Ce film est, je trouve, injustement conspué. Son côté aguicheur, bling-bling, mélangeant modernité dérange, décidément. On avait eu le droit à ce même genre de rejet pour le film Marie-Antoinette. C'est comme si un film devait toujours transcrire platement et fidèlement son sujet. C'est comme si le réalisme devait primer sur tout le reste. Et pourtant, c'est précisément les écarts de ce film par rapport à l'histoire originale qui en font sa réussite et même une plus grande fidélité à l'esprit du roman d'origine. Quel intérêt de mettre en scène un roman aussi parfait que Gatsby ? En effet, à quoi ça sert de le transcrire cinématographiquement alors que le livre est indépassable et qu'en plus le cinéma n'est pas de la littérature ?

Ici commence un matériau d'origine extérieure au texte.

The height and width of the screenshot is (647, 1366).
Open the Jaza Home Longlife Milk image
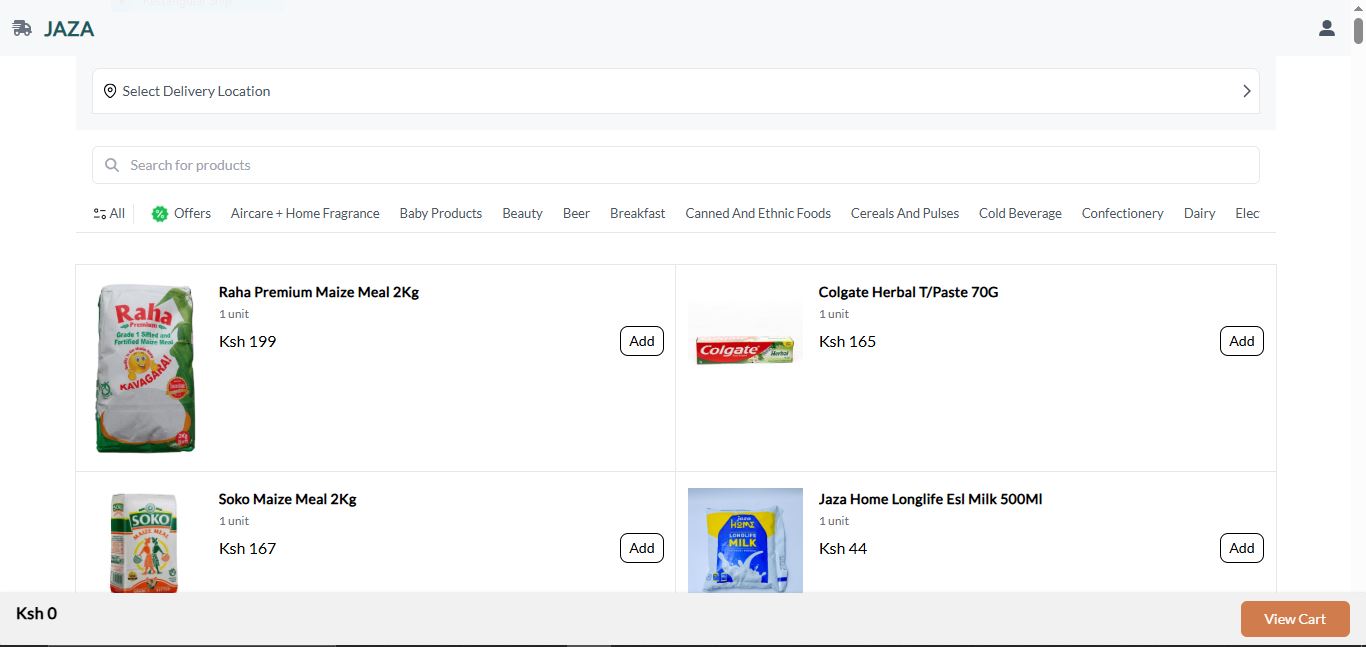pyautogui.click(x=745, y=540)
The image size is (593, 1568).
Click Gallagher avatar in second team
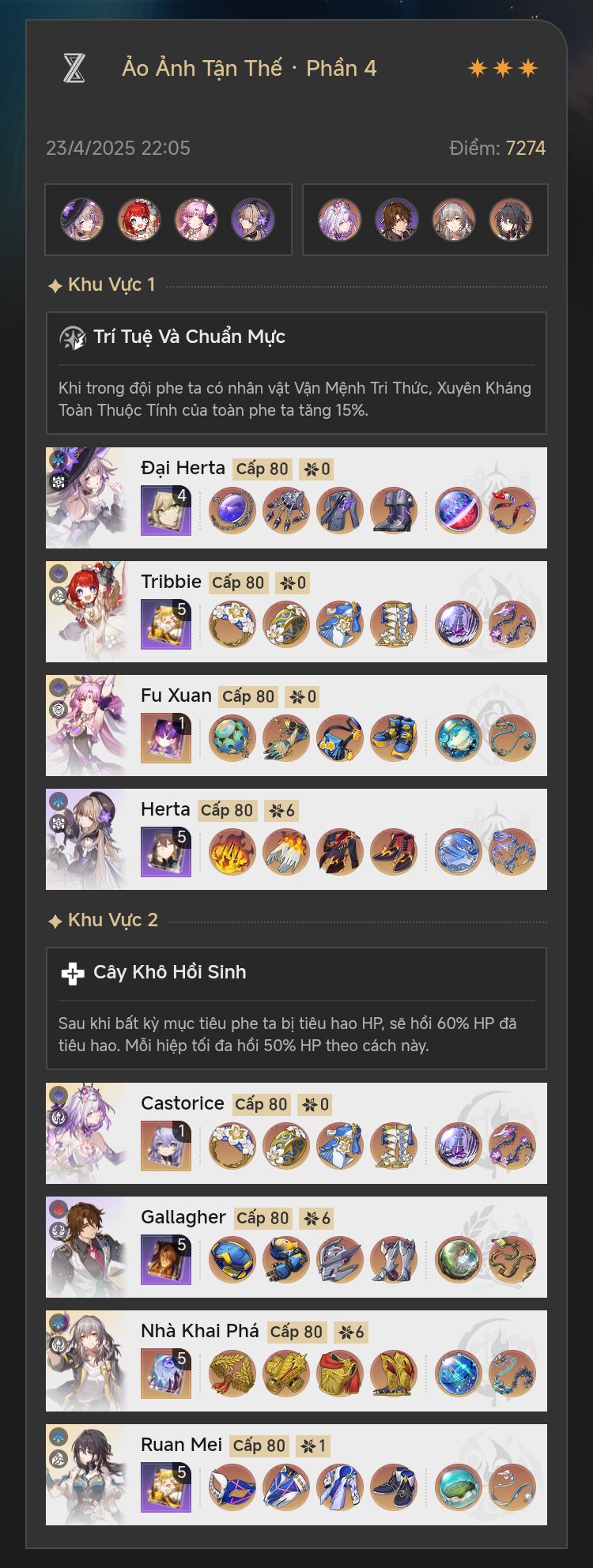(x=397, y=220)
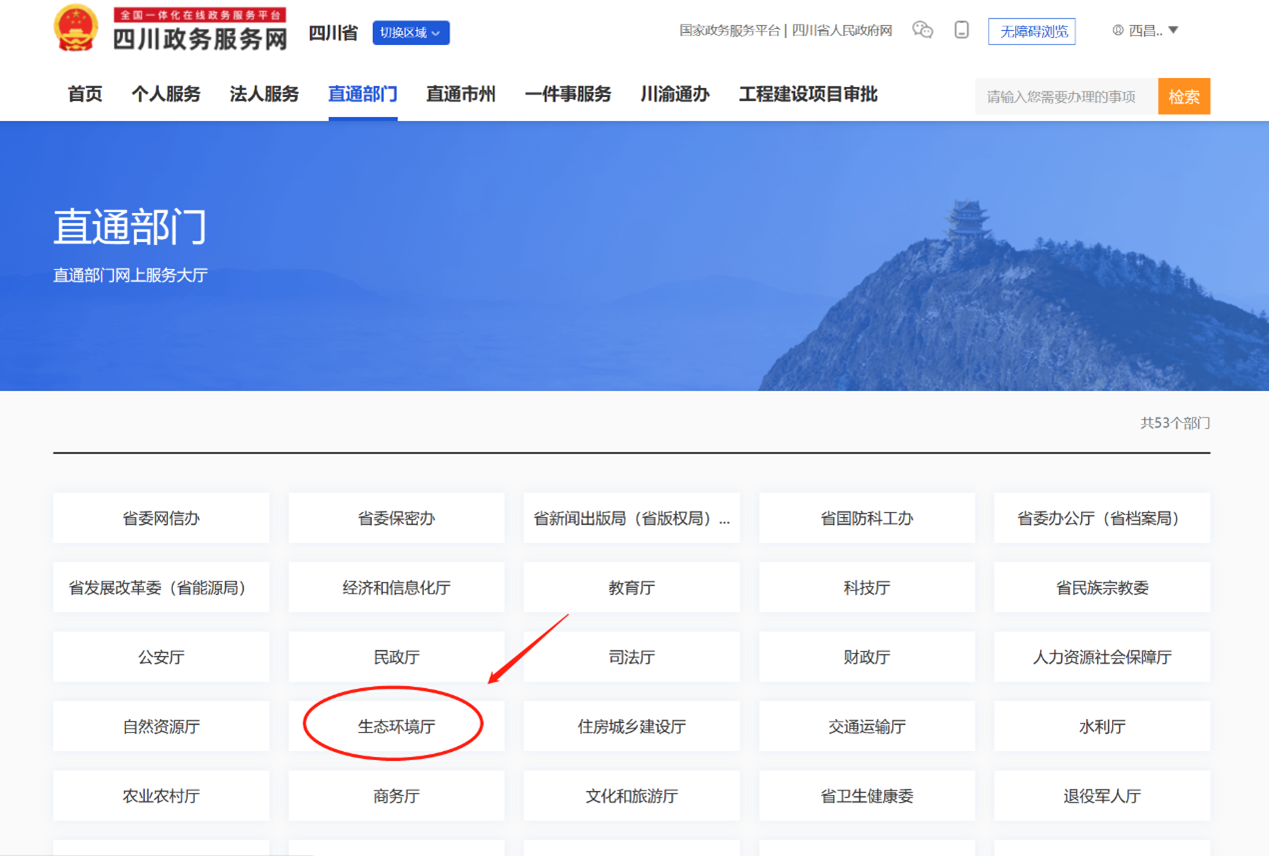Screen dimensions: 1269x856
Task: Open the 工程建设项目审批 section
Action: (x=807, y=94)
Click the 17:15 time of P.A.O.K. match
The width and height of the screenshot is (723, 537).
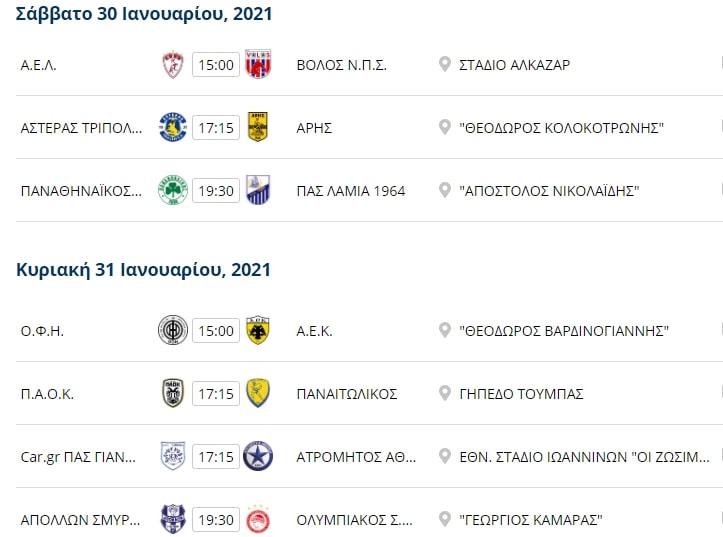(216, 394)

Quel autre choix avait donc le réalisateur que de s'éloigner de son sujet pour mieux y revenir ? Il multiplie les couleurs rutilantes, les fêtes enivrantes et démentes. On se dit, l'Amérique ne ressemblait pas à ça ? Mais c'est précisément par cet hyperbole qu'il parvient à saisir l'essence même du roman, un constant paradoxe entre un monde moderne et fou et Gatsby, un héros classique, chevaleresque et incorruptible. A la manière des métaphores dans le roman, on a ici une série d'images en décalé qui ne sont là que pour souligner un contraste.
Tout dans ce film est en réalité d'une fidélité extrême non pas tant au détail de l'intrigue, finalement secondaire, mais au sujet d'origine et au message, à savoir l'opposition entre le rêve et le conformisme et des personnages hauts en couleur. La musique est géniale. Réactualisation de vieux thème de jazz, de musiques d'époques, retour par touche à une musique classique, planante et onirique, faite de contraste, entre Gatsby et le reste du monde. Les costumes, les décors, tout. Le jeu de Di Caprio est impeccable. Les citations du roman insérées dans la narration sont justes splendides et sont autant d'hommages à cet écrin magnifique qu'est Gatsby. Le film est d'autant plus fidèle qu'il met pour moi en avant la passion du passé de Fitzgerald et de Gatsby dans un monde moderne puant et vulgaire, gouverné par l'argent. Le château féerique, les expressions aristocrates, l'orgue classique, la noblesse du héros, tout ça c'est précisément le thème du roman. Et le film le montre très bien.
Bien entendu il y a des défauts, certains effets pas terribles, niveau effets spéciaux, quelques personages superficiels, même si le sujet c'est précisément la superficialité. Une tendance un peu lourde au pathos qui manque de finesse par rapport au roman. Enfin, l'aspect social du livre est évacué. Le réalisateur se focalise sur l'histoire d'amour impossible.
Le film flotte dans une sorte d'irréalité, de délire haut en couleur qui ne fait que souligner l'absurdité de tous ces décors de cartons pâte grandiloquents, la folie d'une époque, la déréliction d'une génération perdue.
Il avait attendu si longtemps, et son rêve avait du lui paraitre si proche, qu'il ne pouvait lui échapper, mais il ne savait pas que le rêve était déjà derrière lui. Gatsby croyait en la lumière verte, en ce futur orgastique qui, d'années en années, recule devant nous. Il nous a échappé cette fois, peu importe. Demain nous courrons plus vite, nous tendrons nos bras plus loin et un beau matin... c'est ainsi que nous avançons, barques à contre-courant, sans cesse ramenés vers le passé.